**SELECTED EXTRACT:**
......
Not true. When are Catholics going to start being honest about the bogus 30k+ denominations? Seems like this gets tossed out as if everyone accepts it is a proven fact when it is NOT. However many denominations there are under the “Protestant” umbrella by no means implies that every one has a different interpretation of Scripture. There are central, main tenets that make up what is called Christianity. There cannot possibly be 30,000 DIFFERENT interpretations or beliefs about those tenets - that’s ridiculous! I’d like to hear why there are hundreds or thousands of Catholic denominations then. Does it really mean there are that many differences in beliefs among them all? When an author has to state such a blatantly false statistic, then it calls into doubt anything else he might say. Sounds like pure propaganda to me! “

The much bandied numerical denominations you and others herein have mentioned come from a protestant, that is to say non-Catholic book. The fact that Catholics mention this number is one thing. The fact that the number has been used repeatedly in the various editions of that book and other similar ones is of course a seperate matter, and one you should take up with the author, if it is such a bother.

Whether you care for or wish to dispute the number of the denominations, they are, without question, many. And unlike your statement, there are NO Catholic denominations. There is ONE Catholic Church. There are a number of rites within the Catholic Church. A rite represents an ecclesiastical tradition about how the sacraments are to be celebrated. The beliefs are the same. For clarity, I will repeat this:

Whatever the number of the denominations one wishes to use, they do not believe exactly the same thing. PERIOD.

ALL of the rites of the Catholic Church BELIEVE THE SAME THINGS. Unlike the denominations, they are ONE. This is because they are the Church founded by Our Lord, Jesus Christ Himself.

A bit from scriptureCatholic on that:

“Matt. 5:14 - Jesus says a city set on a hill cannot be hidden, and this is in reference to the Church. The Church is not an invisible, ethereal, atmospheric presence, but a single, visible and universal body through the Eucharist. The Church is an extension of the Incarnation.

Matt. 12:25; Mark 3:25; Luke 11:17 - Jesus says a kingdom divided against itself is laid waste and will not stand. This describes Protestantism and the many thousands of denominations that continue to multiply each year.
......
**AIM A:** List every Bible reference cited in the exchange on denominations.
**AIM B:** In the exchange on denominations, what does the reply say a rite represents?
**AIM C:** Carry on the exchange on denominations from the point where it stops.
......
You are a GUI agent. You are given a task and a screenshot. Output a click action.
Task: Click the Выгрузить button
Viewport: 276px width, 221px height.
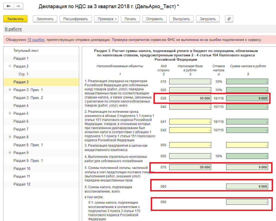[181, 19]
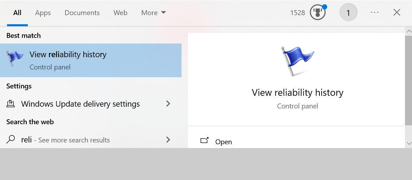Click the 1528 rewards points count

297,13
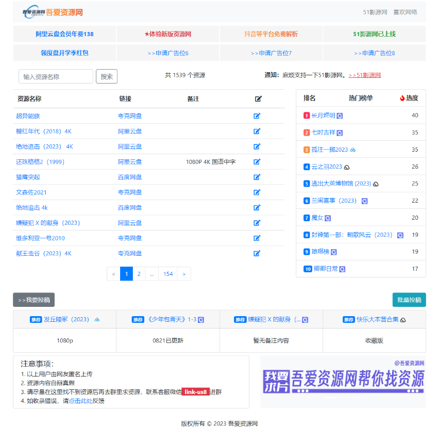Screen dimensions: 437x442
Task: Click the 搜索 button
Action: click(107, 76)
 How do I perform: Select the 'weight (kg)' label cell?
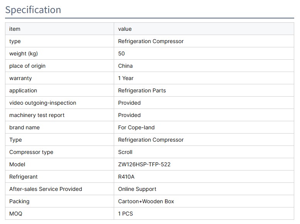24,53
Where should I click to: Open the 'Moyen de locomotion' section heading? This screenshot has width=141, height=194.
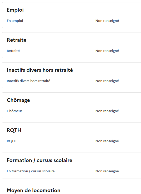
......
**FINAL ANSWER A:** Matt. 5:14, Matt. 12:25, Mark 3:25, Luke 11:17

**FINAL ANSWER B:** An ecclesiastical tradition about how the sacraments are to be celebrated.

**FINAL ANSWER C:**
Matt. 16:18 - Jesus says, “I will build my ‘Church’ (not churches).” There is only one Church built upon one Rock with one teaching authority, not many different denominations, built upon various pastoral opinions and suggestions.

Matt. 16:19; 18:18 - Jesus gave the apostles binding and loosing authority. But this authority requires a visible Church because “binding and loosing” are visible acts. The Church cannot be invisible, or it cannot bind and loose.

John 10:16 - Jesus says there must only be one flock and one shepherd. This cannot mean many denominations and many pastors, all teaching different doctrines. Those outside the fold must be brought into the Church.

John 17:11,21,23 - Jesus prays that His followers may be perfectly one as He is one with the Father. Jesus’ oneness with the Father is perfect. It can never be less. Thus, the oneness Jesus prays for cannot mean the varied divisions of Christianity that have resulted since the Protestant reformation. There is perfect oneness only in the Catholic Church.

John 17:9-26 - Jesus’ prayer, of course, is perfectly effective, as evidenced by the miraculous unity of the Catholic Church during her 2,000 year history.

John 17:21 - Jesus states that the visible unity of the Church would be a sign that He was sent by God. This is an extremely important verse. Jesus tells us that the unity of the Church is what bears witness to Him and the reality of who He is and what He came to do for us. There is only one Church that is universally united, and that is the Catholic Church. Only the unity of the Catholic Church truly bears witness to the reality that Jesus Christ was sent by the Father.

Rom. 15:5 - Paul says that we as Christians must live in harmony with one another. But this can only happen if there is one Church with one body of faith. This can only happen by the charity of the Holy Spirit who dwells within the Church.

Rom. 16:17 - Paul warns us to avoid those who create dissensions and difficulties. This includes those who break away from the Church and create one denomination after another. We need to avoid their teaching, and bring them back into the one fold of Christ.

1 Cor. 1:10- Paul prays for no dissensions and disagreements among Christians, being of the same mind and the same judgment. How can Protestant pastors say that they are all of the same mind and the same judgment on matters of faith and morals?

Eph. 1:22-23; 5:23-32; Col. 1:18,24 - again, the Church does not mean “invisible” unity, because Paul called it the body (not the soul) of Christ. Bodies are visible, and souls are invisible.

Eph. 4:11-14 - God gives members of the Church various gifts in order to attain to the unity of the faith. This unity is only found in the Catholic Church.

Eph. 4:3-5 - we are of one body, one Spirit, one faith and one baptism. This requires doctrinal unity, not 30,000 different denominations.

Eph. 5:25 - the Church is the Bride of Christ. Jesus has only one Bride, not many.

Eph. 5:30; Rom. 12:4-5; 1 Cor. 6:15 - we, as Christians, are one visible body in Christ, not many bodies, many denominations.

Phil. 1:27 - Paul commands that we stand firm in one spirit, with one mind striving side by side for the faith of the Gospel.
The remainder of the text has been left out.